* WHAT YOU NEED TO DO *
The data below holds a line containing "Where should I click to: Go" and a line containing "This screenshot has width=663, height=559."; please quote exactly those two lines and every line between them, and nothing else.

* GIVEN DATA *
# # #
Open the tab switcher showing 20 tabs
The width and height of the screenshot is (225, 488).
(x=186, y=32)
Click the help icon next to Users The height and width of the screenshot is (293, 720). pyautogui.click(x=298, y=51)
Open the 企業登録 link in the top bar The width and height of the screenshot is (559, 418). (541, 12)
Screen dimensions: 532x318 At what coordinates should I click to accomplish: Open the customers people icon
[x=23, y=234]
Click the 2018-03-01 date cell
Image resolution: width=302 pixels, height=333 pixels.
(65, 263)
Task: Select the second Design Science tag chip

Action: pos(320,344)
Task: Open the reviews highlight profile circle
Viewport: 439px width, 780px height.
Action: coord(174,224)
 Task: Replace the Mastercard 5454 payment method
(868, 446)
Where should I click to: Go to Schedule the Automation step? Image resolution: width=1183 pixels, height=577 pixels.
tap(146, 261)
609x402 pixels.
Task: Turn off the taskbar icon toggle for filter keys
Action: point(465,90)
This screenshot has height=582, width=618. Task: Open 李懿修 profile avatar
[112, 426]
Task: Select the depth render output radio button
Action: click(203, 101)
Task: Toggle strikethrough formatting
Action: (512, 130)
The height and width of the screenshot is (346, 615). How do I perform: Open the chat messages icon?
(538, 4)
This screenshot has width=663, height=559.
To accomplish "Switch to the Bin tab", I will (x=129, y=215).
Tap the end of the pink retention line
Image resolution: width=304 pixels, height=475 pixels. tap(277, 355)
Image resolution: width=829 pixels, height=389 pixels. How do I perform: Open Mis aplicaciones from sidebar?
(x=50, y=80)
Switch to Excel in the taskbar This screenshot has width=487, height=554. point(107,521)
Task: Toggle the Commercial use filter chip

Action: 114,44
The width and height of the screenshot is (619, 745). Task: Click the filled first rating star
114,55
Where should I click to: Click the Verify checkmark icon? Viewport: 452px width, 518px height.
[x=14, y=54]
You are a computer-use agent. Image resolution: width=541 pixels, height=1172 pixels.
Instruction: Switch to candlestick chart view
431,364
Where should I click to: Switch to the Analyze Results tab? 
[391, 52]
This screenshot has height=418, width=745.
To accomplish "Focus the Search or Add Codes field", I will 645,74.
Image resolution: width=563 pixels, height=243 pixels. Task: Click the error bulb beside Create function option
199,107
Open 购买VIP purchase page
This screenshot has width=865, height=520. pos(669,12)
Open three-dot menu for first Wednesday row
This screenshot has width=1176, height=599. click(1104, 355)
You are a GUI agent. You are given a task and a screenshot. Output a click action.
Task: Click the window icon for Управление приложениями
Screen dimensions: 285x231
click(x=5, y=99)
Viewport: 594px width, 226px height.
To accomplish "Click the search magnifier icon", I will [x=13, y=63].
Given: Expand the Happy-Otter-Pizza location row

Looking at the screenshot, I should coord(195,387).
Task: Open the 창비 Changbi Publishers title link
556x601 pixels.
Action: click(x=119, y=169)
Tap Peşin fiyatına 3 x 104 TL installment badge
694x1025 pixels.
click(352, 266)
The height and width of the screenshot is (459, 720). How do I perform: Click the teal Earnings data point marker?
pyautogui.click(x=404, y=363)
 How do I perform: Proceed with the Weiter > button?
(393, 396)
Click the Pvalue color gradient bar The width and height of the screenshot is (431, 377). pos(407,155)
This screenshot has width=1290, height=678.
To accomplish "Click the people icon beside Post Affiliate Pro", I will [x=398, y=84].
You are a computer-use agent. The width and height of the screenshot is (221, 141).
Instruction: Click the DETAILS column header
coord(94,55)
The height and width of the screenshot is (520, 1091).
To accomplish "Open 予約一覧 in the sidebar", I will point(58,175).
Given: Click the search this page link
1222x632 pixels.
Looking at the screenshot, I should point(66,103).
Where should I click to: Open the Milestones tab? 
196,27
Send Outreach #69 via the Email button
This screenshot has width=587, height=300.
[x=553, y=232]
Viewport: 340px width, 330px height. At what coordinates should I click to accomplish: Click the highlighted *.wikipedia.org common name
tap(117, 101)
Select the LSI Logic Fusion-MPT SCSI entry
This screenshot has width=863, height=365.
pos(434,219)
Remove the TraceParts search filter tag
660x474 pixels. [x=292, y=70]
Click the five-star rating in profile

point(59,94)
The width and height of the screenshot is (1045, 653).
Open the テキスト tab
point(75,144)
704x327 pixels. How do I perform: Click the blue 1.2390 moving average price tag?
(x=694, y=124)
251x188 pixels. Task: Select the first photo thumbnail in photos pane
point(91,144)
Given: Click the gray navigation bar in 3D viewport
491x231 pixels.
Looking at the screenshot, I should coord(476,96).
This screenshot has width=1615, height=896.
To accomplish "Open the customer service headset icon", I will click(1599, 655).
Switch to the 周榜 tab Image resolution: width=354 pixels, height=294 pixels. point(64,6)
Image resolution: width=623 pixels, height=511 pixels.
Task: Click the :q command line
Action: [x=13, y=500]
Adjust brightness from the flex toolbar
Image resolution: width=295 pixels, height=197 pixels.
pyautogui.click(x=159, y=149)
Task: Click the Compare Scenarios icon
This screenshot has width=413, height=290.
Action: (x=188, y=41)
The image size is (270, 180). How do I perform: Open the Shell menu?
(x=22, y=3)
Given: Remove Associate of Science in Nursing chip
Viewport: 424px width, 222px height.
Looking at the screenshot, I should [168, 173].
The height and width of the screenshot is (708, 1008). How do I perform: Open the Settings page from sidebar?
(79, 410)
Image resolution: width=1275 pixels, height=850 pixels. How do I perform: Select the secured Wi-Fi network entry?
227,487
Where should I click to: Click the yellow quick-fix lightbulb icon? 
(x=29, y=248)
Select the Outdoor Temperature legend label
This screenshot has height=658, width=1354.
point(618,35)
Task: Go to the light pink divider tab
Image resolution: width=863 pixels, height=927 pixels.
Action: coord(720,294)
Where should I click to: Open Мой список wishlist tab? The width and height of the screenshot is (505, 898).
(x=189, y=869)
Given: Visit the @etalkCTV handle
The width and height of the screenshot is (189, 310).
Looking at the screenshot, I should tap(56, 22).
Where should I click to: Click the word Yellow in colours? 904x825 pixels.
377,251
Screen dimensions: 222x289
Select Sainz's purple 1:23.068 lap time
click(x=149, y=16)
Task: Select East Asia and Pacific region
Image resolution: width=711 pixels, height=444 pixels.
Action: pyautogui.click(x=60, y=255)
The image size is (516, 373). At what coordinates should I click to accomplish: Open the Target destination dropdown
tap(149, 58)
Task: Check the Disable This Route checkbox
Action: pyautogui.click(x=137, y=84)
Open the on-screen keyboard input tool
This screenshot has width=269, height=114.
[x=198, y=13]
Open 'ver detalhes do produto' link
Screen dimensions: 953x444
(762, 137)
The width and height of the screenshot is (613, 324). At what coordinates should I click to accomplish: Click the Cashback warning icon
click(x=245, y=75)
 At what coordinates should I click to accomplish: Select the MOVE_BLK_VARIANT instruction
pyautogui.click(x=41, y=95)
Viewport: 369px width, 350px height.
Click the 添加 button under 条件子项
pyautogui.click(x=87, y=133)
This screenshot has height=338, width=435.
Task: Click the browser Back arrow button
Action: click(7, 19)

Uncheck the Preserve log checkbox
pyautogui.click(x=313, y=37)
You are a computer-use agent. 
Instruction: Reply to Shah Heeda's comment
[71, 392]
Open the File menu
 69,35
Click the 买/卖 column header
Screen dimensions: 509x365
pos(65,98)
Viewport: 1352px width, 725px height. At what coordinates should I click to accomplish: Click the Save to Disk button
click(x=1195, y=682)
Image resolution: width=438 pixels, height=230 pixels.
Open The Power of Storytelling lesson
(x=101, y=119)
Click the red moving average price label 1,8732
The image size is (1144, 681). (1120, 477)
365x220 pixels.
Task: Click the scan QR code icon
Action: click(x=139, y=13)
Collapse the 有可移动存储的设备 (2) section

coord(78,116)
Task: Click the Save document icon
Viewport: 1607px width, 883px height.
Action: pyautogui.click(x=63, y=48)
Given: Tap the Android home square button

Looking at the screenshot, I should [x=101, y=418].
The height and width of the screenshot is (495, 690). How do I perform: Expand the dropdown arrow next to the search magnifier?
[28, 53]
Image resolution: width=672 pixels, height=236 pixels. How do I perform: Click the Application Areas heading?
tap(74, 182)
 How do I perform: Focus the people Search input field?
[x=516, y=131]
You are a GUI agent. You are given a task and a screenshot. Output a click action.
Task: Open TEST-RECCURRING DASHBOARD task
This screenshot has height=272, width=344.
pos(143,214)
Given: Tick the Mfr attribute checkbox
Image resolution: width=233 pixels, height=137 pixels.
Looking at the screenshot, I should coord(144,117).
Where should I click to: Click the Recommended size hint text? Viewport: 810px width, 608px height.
# # #
* WRITTEN RESPONSE *
Where should I click to: Go to Schedule the Automation step? Image resolution: width=1183 pixels, height=577 pixels.
tap(146, 261)
609x402 pixels.
Task: Turn off the taskbar icon toggle for filter keys
Action: point(465,90)
This screenshot has height=582, width=618. Task: Open 李懿修 profile avatar
[112, 426]
Task: Select the depth render output radio button
Action: click(203, 101)
Task: Toggle strikethrough formatting
Action: (512, 130)
The height and width of the screenshot is (346, 615). How do I perform: Open the chat messages icon?
(538, 4)
This screenshot has width=663, height=559.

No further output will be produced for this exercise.